Male bees are called drones and their primary purpose is to mate with a queen bee. Drones are about the size of a queen bee, but are distinguishable by their thicker abdomens, larger wings and larger eyes. Drones are also incapable of stinging.
An unfertilized egg is placed in a larger, drone cell. After emerging from the cell as an adult, the drone does not participate in any tasks around the hive. Instead, it will leave the hive and wait in Drone Congregation Areas for a queen to take her mating flight.
If a drone is successful in mating with a queen, it immediately dies. If unsuccessful, it will return to the hive. However, these drones are often pushed out of the hive by worker bees as they deplete the hive’s resources.
Drones play an important role in the survival of colonies by providing genetic diversity, as queens do not mate with drones of their own colony.
There are two ways that bees communicate with one another.
The first is through “dancing” where worker bees move in a pattern to communicate information. The “waggle dance” is used to relay information about food sources outside of the hive. The “circle dance” is used to summon worker bees to collect nectar from returning foragers.

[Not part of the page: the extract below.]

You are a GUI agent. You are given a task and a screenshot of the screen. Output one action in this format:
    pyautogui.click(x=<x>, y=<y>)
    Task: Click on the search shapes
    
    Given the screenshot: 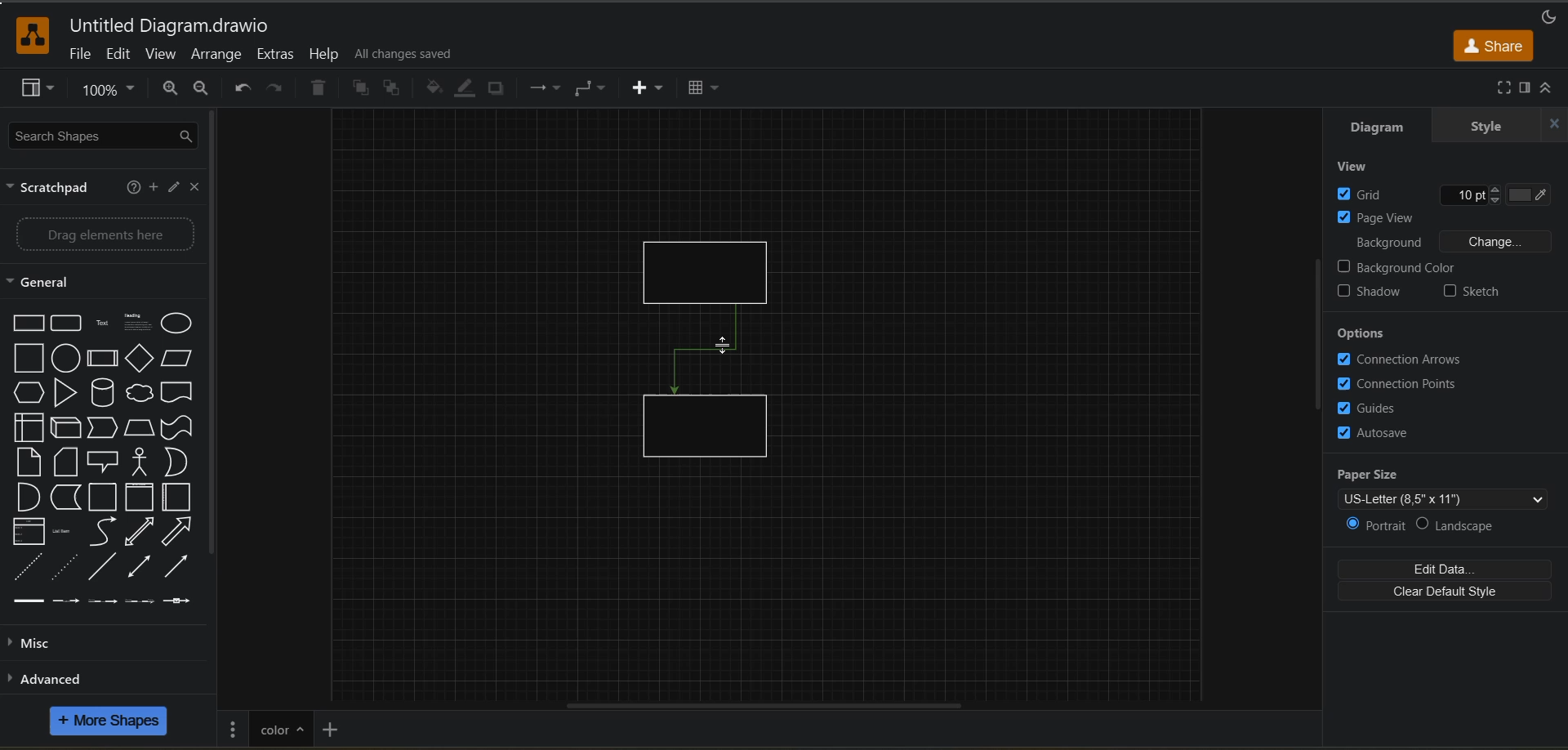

Bees also communicate through the use of pheromones. A defense pheromone is released to alert the hive of possible intruders and stimulate the attack response in surrounding bees. Researchers have recently discovered that honey bees may also use scents to locate their queen within the hive.
A worker bee has a barbed stinger that releases bee venom into the victim. The barbed stinger will become stuck in the skin, and the attached venom sac will continue pumping venom into the victim even after the bee has died.